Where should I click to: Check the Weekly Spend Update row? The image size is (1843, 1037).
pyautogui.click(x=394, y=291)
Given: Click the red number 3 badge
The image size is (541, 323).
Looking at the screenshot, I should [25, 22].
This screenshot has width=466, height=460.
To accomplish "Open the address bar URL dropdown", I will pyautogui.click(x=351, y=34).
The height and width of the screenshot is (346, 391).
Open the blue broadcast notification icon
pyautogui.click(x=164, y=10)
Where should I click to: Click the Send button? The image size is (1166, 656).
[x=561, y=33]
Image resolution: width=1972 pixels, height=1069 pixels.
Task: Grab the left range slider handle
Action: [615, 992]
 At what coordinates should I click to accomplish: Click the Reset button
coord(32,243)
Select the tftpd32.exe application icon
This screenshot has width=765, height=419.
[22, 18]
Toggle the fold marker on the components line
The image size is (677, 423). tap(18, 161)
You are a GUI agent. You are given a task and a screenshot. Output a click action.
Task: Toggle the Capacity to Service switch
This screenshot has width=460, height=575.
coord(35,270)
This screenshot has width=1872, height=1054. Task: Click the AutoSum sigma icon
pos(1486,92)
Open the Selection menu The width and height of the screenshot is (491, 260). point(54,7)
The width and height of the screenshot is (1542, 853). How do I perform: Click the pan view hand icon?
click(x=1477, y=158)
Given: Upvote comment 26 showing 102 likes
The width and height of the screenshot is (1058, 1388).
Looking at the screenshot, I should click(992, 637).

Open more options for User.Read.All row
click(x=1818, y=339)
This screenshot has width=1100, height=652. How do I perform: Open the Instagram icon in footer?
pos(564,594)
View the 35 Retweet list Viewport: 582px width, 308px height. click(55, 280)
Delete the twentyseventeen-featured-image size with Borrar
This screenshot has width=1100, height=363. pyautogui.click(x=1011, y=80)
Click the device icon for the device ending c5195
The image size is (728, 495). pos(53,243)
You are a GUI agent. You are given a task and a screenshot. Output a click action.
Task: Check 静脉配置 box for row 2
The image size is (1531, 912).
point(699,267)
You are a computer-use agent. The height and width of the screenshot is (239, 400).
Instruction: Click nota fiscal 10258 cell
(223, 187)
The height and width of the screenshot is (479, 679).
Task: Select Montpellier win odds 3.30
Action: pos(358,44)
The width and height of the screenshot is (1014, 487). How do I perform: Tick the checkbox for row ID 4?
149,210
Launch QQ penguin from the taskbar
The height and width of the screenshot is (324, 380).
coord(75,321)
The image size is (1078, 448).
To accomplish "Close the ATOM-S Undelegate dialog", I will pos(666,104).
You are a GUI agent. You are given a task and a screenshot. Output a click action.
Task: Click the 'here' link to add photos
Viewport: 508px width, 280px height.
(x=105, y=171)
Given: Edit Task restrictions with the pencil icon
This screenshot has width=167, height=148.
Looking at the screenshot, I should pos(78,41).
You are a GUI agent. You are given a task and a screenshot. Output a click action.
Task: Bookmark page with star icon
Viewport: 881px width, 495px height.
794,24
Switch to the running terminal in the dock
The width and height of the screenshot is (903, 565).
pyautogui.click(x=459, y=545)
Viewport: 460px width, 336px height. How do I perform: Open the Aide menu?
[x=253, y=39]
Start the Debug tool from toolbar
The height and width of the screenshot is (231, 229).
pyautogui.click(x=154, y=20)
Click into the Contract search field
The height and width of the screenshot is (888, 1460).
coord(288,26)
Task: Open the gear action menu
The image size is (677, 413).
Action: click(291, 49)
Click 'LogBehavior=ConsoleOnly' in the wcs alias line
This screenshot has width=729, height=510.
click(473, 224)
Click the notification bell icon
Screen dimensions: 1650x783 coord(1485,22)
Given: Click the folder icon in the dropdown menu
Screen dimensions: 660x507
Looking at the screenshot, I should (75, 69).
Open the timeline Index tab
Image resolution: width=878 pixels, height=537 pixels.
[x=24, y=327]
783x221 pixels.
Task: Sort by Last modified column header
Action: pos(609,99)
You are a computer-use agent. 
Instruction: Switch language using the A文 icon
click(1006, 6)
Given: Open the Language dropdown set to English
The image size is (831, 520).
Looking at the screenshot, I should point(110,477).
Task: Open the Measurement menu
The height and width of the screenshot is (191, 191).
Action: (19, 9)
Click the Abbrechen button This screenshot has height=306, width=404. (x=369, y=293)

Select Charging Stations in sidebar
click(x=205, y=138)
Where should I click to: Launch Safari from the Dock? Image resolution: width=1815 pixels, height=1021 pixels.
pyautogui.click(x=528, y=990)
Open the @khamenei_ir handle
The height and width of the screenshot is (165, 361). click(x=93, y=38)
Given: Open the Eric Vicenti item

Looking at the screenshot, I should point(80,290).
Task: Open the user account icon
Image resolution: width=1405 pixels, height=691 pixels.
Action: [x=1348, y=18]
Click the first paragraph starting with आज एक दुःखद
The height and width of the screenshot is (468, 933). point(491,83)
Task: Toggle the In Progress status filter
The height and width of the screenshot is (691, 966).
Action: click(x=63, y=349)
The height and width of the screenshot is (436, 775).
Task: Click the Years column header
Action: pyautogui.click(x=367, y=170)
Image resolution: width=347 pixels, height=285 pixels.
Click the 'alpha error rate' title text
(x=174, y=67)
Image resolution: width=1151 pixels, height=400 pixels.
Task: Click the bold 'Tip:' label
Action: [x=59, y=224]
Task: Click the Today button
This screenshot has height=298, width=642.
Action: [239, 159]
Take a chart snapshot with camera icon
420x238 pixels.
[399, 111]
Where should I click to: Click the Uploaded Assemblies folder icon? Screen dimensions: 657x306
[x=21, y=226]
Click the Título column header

+++

**What the task asks:**
Copy out the records above, beginning with the line that contains "This screenshot has width=1100, height=652." and continuing through the line that contains "Action: click(291, 49)", with both of those lines included.

**Complete output:**
This screenshot has width=1100, height=652. How do I perform: Open the Instagram icon in footer?
pos(564,594)
View the 35 Retweet list Viewport: 582px width, 308px height. click(55, 280)
Delete the twentyseventeen-featured-image size with Borrar
This screenshot has width=1100, height=363. pyautogui.click(x=1011, y=80)
Click the device icon for the device ending c5195
The image size is (728, 495). pos(53,243)
You are a GUI agent. You are given a task and a screenshot. Output a click action.
Task: Check 静脉配置 box for row 2
The image size is (1531, 912).
point(699,267)
You are a computer-use agent. The height and width of the screenshot is (239, 400).
Instruction: Click nota fiscal 10258 cell
(223, 187)
The height and width of the screenshot is (479, 679).
Task: Select Montpellier win odds 3.30
Action: pos(358,44)
The width and height of the screenshot is (1014, 487). How do I perform: Tick the checkbox for row ID 4?
149,210
Launch QQ penguin from the taskbar
The height and width of the screenshot is (324, 380).
coord(75,321)
The image size is (1078, 448).
To accomplish "Close the ATOM-S Undelegate dialog", I will pos(666,104).
You are a GUI agent. You are given a task and a screenshot. Output a click action.
Task: Click the 'here' link to add photos
Viewport: 508px width, 280px height.
(x=105, y=171)
Given: Edit Task restrictions with the pencil icon
This screenshot has width=167, height=148.
Looking at the screenshot, I should pos(78,41).
You are a GUI agent. You are given a task and a screenshot. Output a click action.
Task: Bookmark page with star icon
Viewport: 881px width, 495px height.
794,24
Switch to the running terminal in the dock
The width and height of the screenshot is (903, 565).
pyautogui.click(x=459, y=545)
Viewport: 460px width, 336px height. How do I perform: Open the Aide menu?
[x=253, y=39]
Start the Debug tool from toolbar
The height and width of the screenshot is (231, 229).
pyautogui.click(x=154, y=20)
Click into the Contract search field
The height and width of the screenshot is (888, 1460).
coord(288,26)
Task: Open the gear action menu
The image size is (677, 413).
Action: click(291, 49)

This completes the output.